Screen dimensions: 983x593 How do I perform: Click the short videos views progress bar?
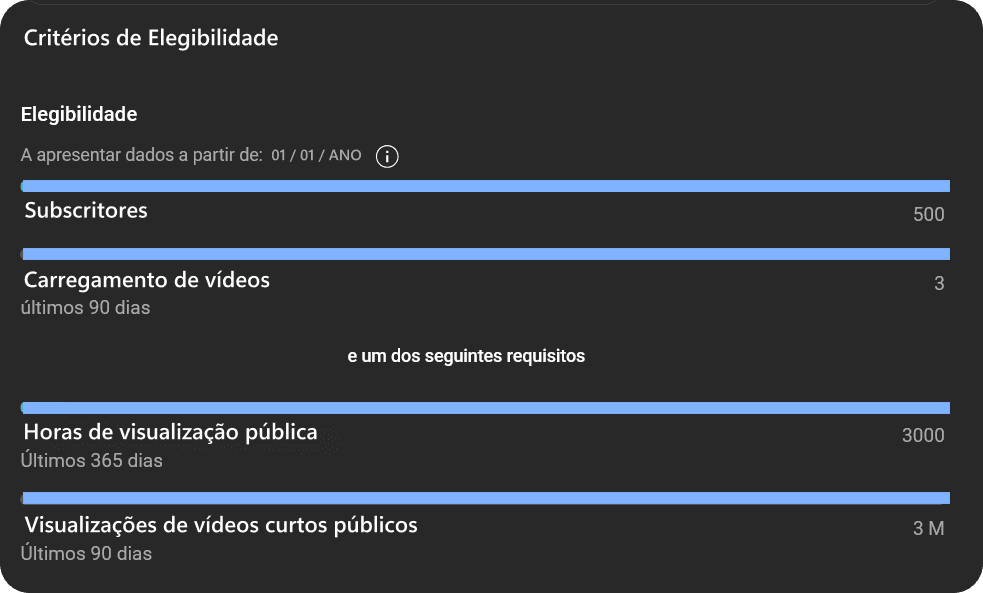486,498
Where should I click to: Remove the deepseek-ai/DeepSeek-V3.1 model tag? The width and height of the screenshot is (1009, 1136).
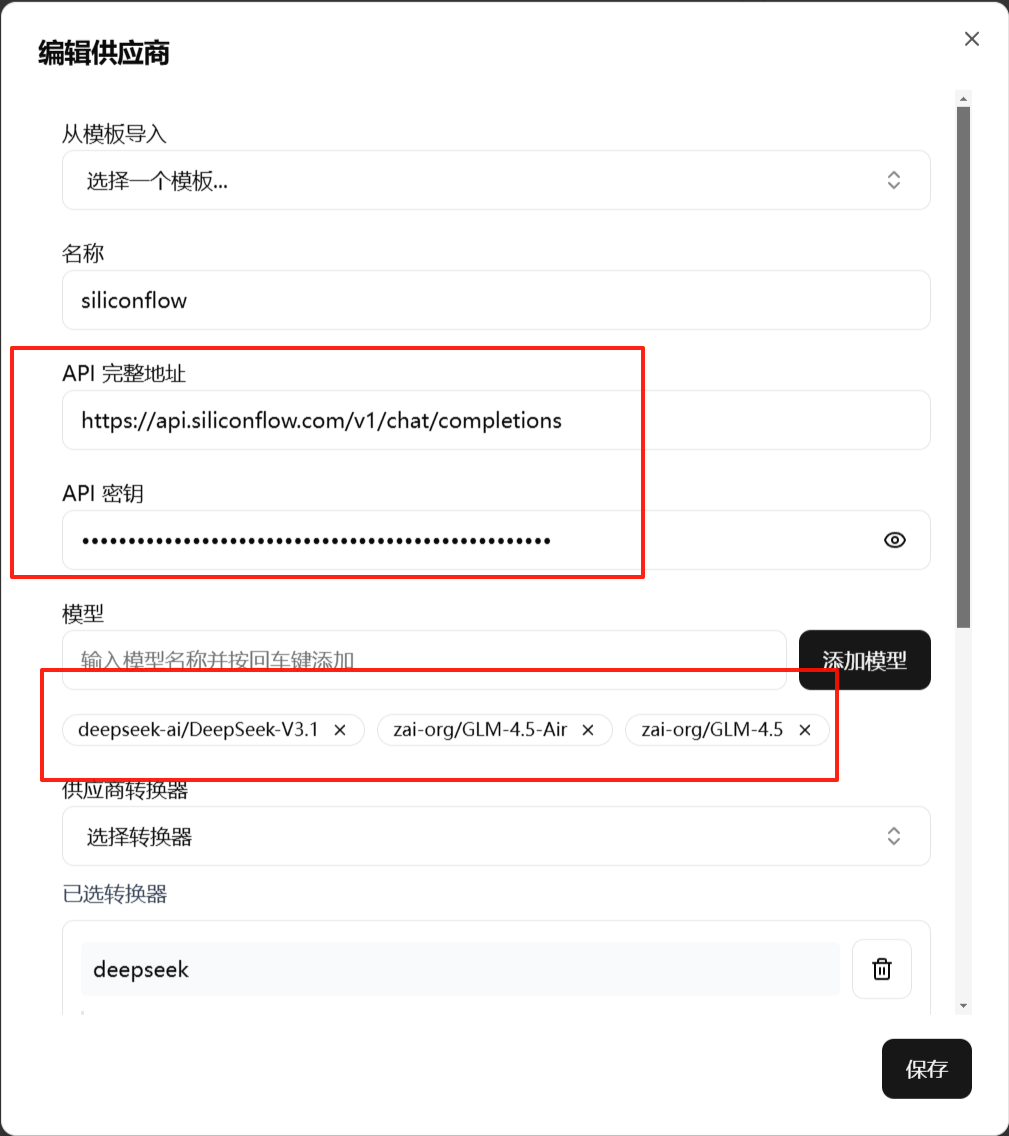(x=340, y=730)
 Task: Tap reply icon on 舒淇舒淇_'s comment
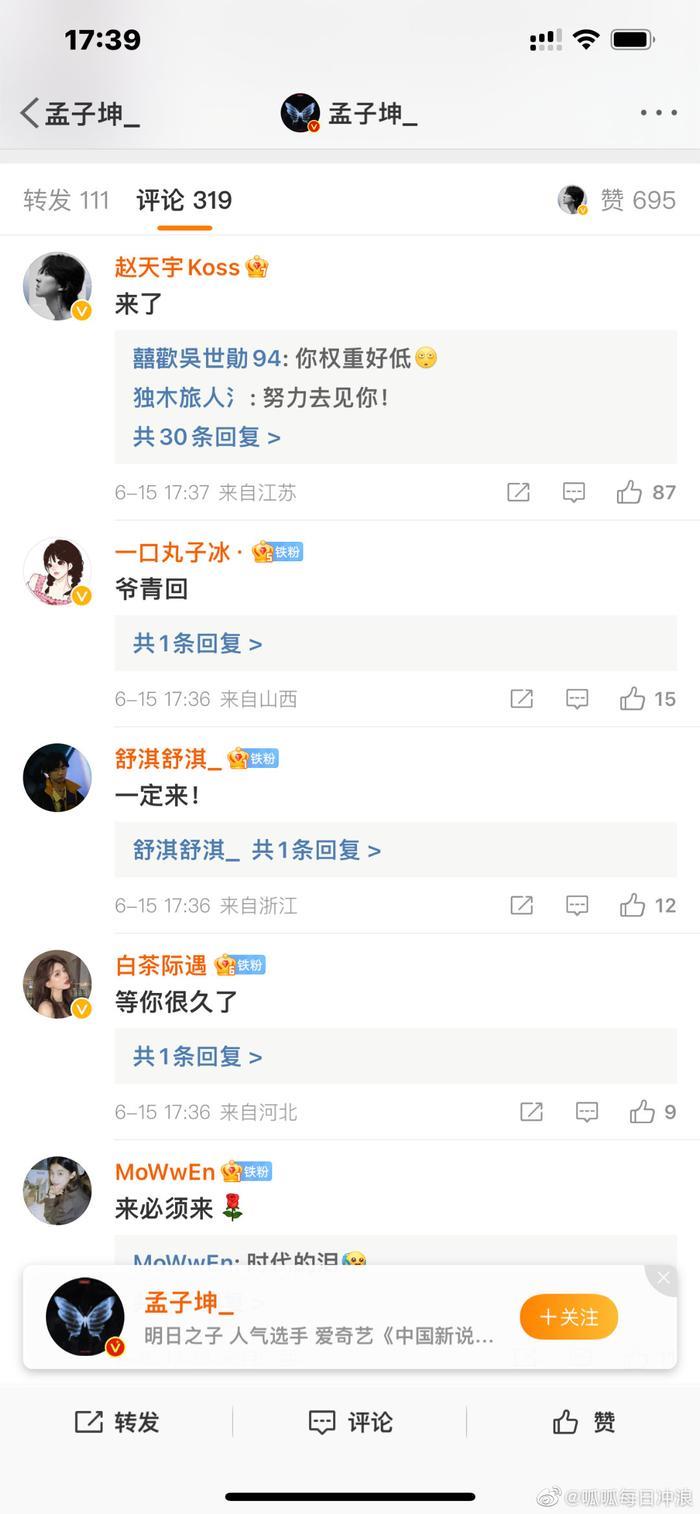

━━━━━━━━━━

Could you reproduce all of the material exactly? Keep the pictures out of it.

Screen dimensions: 983x593 How do I perform: Click the short videos views progress bar?
486,498
Where should I click to: Remove the deepseek-ai/DeepSeek-V3.1 model tag? The width and height of the screenshot is (1009, 1136).
(x=340, y=730)
 Task: Tap reply icon on 舒淇舒淇_'s comment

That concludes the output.